▶ RECORD EXCERPTS:
★ ★ ★

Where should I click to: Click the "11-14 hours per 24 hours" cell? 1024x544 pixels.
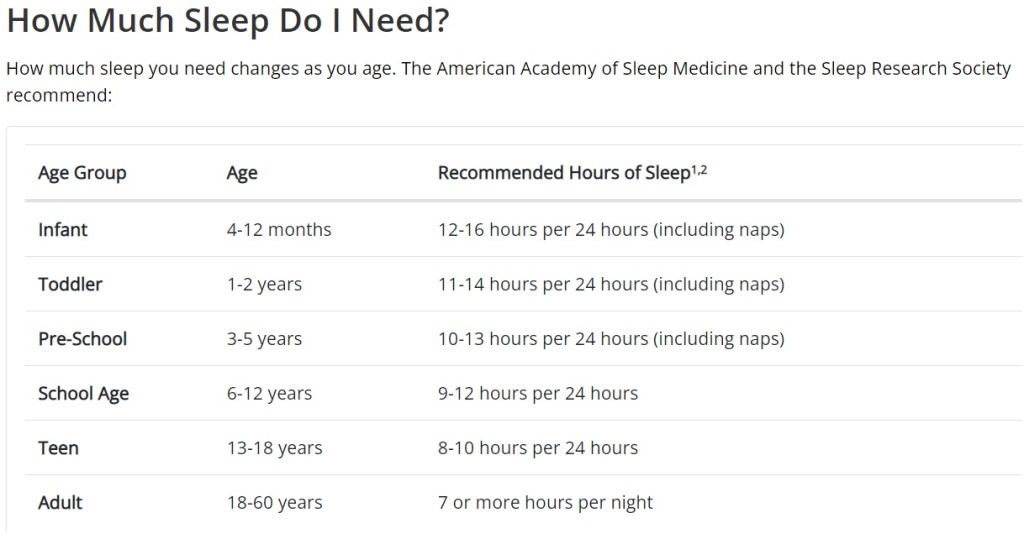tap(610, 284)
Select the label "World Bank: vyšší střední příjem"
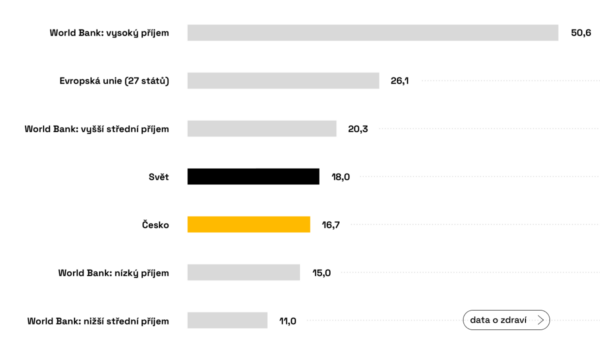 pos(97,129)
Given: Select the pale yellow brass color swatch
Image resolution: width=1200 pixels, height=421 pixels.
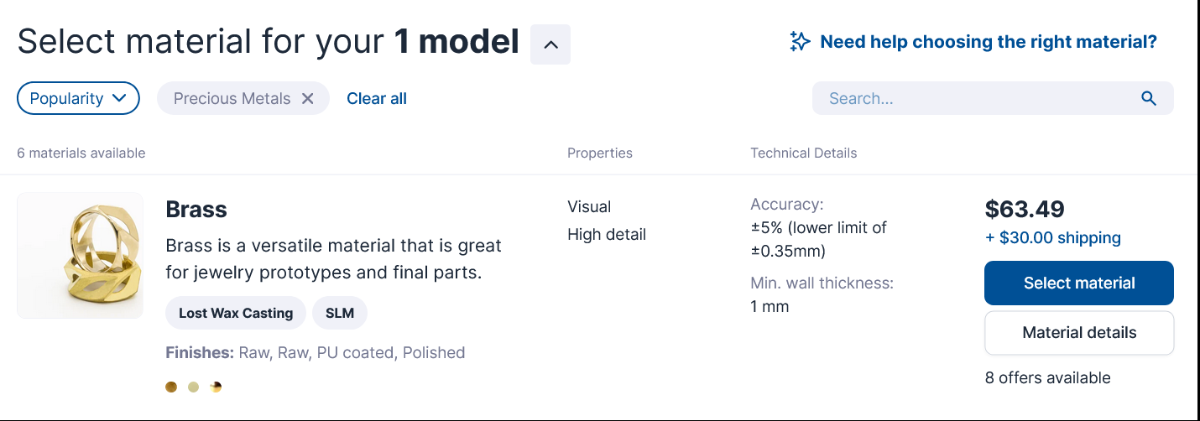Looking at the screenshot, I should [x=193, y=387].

★ ★ ★

Pictures aside, reproduce all of the data exactly.

▶ SOLUTION TO THE PROBLEM:
Where should I click to: Click the "11-14 hours per 24 hours" cell? 1024x544 pixels.
tap(610, 284)
Select the label "World Bank: vyšší střední příjem"
 pos(97,129)
Given: Select the pale yellow brass color swatch
Image resolution: width=1200 pixels, height=421 pixels.
Looking at the screenshot, I should [x=193, y=387].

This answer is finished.